Broken Cloud Mesa @ Monument Valley

Colorful morning light and clouds scattered across the buttes of Monument valley in mid October. 20 minutes earlier the sky was completely grey. Nature turns to it’s own clock and is always ready to surprise. I spent the previous day traveling through a snow storm in Navajo lands and a day later it was 80 degrees on top of cedar mesa. Lol. The Southwest is so impulsive in mid Fall showing off one moment and still the next. What a classic place full of mysterious silence.



Monument Valley is a well known rock formation in the Colorado Plateau characterized by large sandstone buttes and broken plains, the largest butte reaching some 1,000′ above the valley floor. It is located on the Arizona–Utah border near the Four Corners area within the range of the Navajo Nation Reservation. The area is part of the Colorado Plateau. The elevation of the valley floor ranges from 5,000 to 6,000 feet (1,500 to 1,800 m) above sea level. The floor is largely siltstone of the Cutler Group, or sand derived from it, deposited by the meandering rivers that carved the valley. The valley’s vivid red color comes from iron oxide exposed in the weathered siltstone. The darker, blue-gray rocks in the valley get their color from manganese oxide.

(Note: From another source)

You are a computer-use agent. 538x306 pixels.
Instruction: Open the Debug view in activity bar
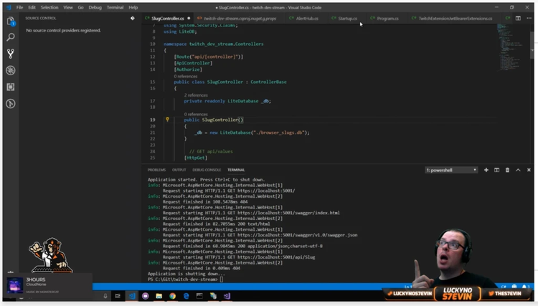pos(10,70)
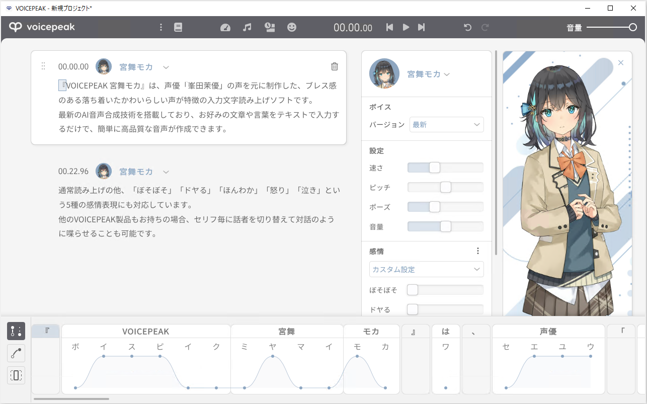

The buttes are clearly stratified, with three principal layers. The lowest layer is the Organ Rock Shale, the middle is de Chelly Sandstone, and the top layer is the Moenkopi Formation capped by Shinarump Conglomerate. The valley includes large stone structures including the famed “Eye of the Sun”. Between 1945 and 1967, the southern extent of the Monument Upwarp was mined for uranium, which occurs in scattered areas of the Shinarump Conglomerate; vanadium and copper are associated with uranium in some deposits.